I never read The Children of Green Knowe as a child, but received it as a gift about ten years ago, and read it then. I didn’t really get it. But I kept my copy of the book because it had been a gift, and because so many people are crazy about it—I decided there had to be more to it. It seemed in keeping with some of the themes of Tom’s Midnight Garden, the Puffin people thought we’d like it after all, and it’s a Christmas book and this was at the beginning of December. So I proposed we read it en-famille, post-Tom and we did, and it was a remarkable success. For me, in particular. For it seems a book that was meant to be read aloud, and in pieces, rather than plowed through like something with a plot. Reading it this way, I was able to appreciate its magic, its weirdness, and we were all quite struck by its atmosphere.

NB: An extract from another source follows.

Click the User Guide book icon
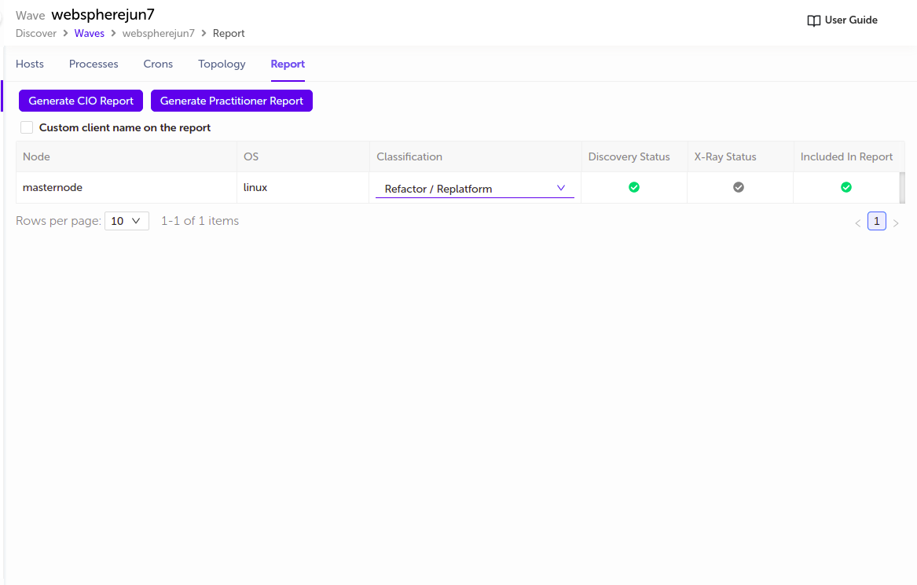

And it reminded me of the thing that children’s books have taught me about literature and books in general—that there is no such thing as “the text”. The text is ever changing, and its effects depend on myriad factors—the weather out the window, the plushness of a chair, whether or not the reader is awaiting test results. Children’s books, which we read over and over again like no other kind of book, have taught me to ever-undermine my (and any) literary authority. The number of times I’ve flipped through a picture book dismissively, and then sat down to read it with Harriet or Iris, and their appreciation has to directed me to what the book is all about, to what I may have missed the first time. There are bad books for sure, but so often there are great books but I’m just reading them wrong. So what a pleasure is rereading then, for the chance to finally get it right.

December 18, 2014

Unlikely Christmas: Graham Greene’s The Little Steamroller

I don’t know that I’ve ever come across a more unlikely Christmas tale than Graham Greene’s The Little Steamroller, his fourth and final picture book.

steamroller-christmas

Harriet was a big fan of The Little Horse Bus awhile back, and she liked The Little Train too, but it’s true that The Little Steamroller is perhaps the least inspired of the lot. It’s worth reading for its absolute strangeness though, for being a distilled version of a Graham Greene novel. The Little Steamroller works clearing the snow at London Airport, and ends up foiling a diamond smuggling plot by The Black Hand Gang, a nefarious pack of smugglers operating out of Africa. All this takes place over Christmas, which the Steamroller is looking forward to, because he gets very few holidays (one of which is the August Bank Holiday, and it always rained on August Bank Holiday) and because Bill Driver will wrap up his nuggets of coal in Christmas paper.

steamrollerGreene’s picture books were originally published in the 1940s and 1950s, illustrated by his mistress Dorothy Glover (the projects were intended to provide her with an income, which I think makes these books delightfully unwholesome in origin; Glover would later end it with him when she discovered there was a third woman in the mix). Our copy is one of the 1970s’ reissues, with illustrations by Edward Ardizzone, but even with this “update”, the book has a decidedly vintage feel. I don’t suppose it helps any that our copy was purchased at a yard sale, and appears to have been stored for a time in a flooded basement.

Learn more about The Little Steamroller and other Graham Greene picture books at Ariel S. Winter’s blog, “We Too Were Children, Mr Barrie,” where an important question is raised but left unanswered: why ever was a steamroller being used to clear snow anyway?